Data for processing:
((

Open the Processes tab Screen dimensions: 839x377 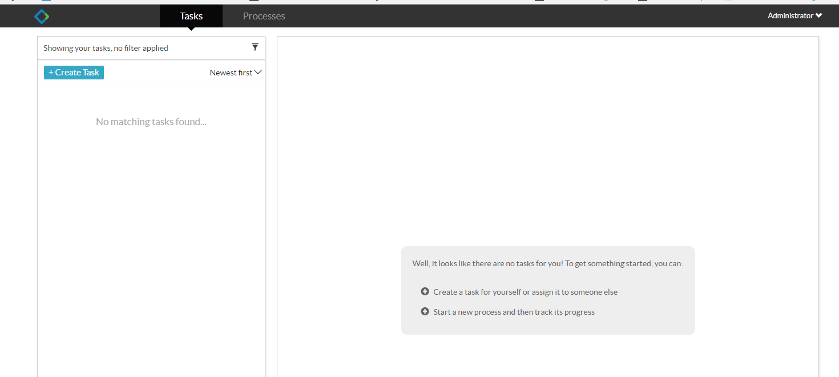tap(264, 16)
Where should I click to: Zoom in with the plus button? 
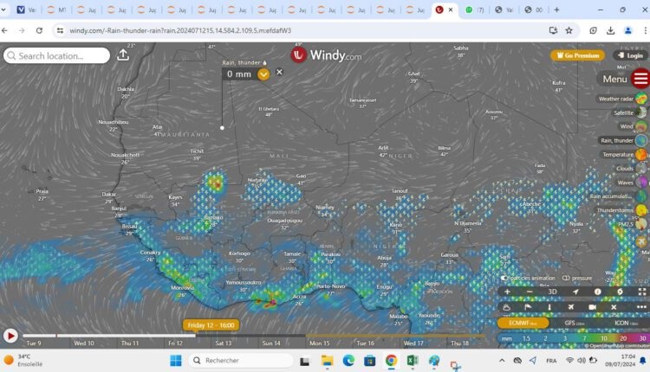507,292
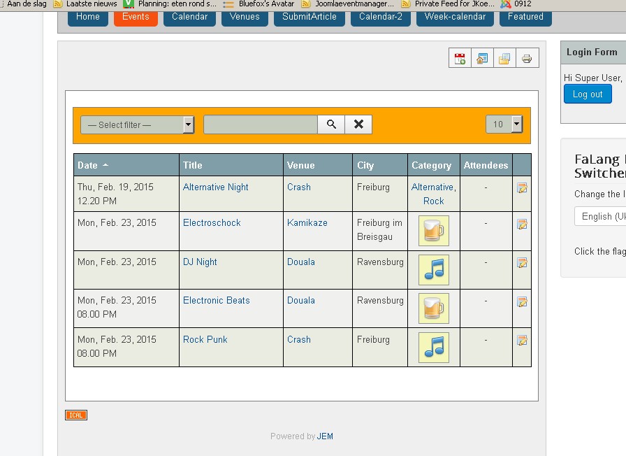Click the add event calendar icon
The width and height of the screenshot is (626, 456).
(460, 59)
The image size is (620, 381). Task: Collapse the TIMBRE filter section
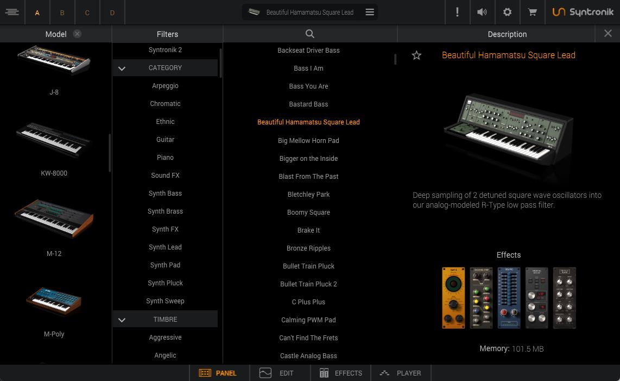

))

Exercise aim: Each line from the one containing "Where should I" through the end of the listing is to be set down exactly, with all pictures left out.

Answer area:
Where should I click to: Zoom in with the plus button? 
507,292
Click the add event calendar icon
The width and height of the screenshot is (626, 456).
(460, 59)
The image size is (620, 381). Task: Collapse the TIMBRE filter section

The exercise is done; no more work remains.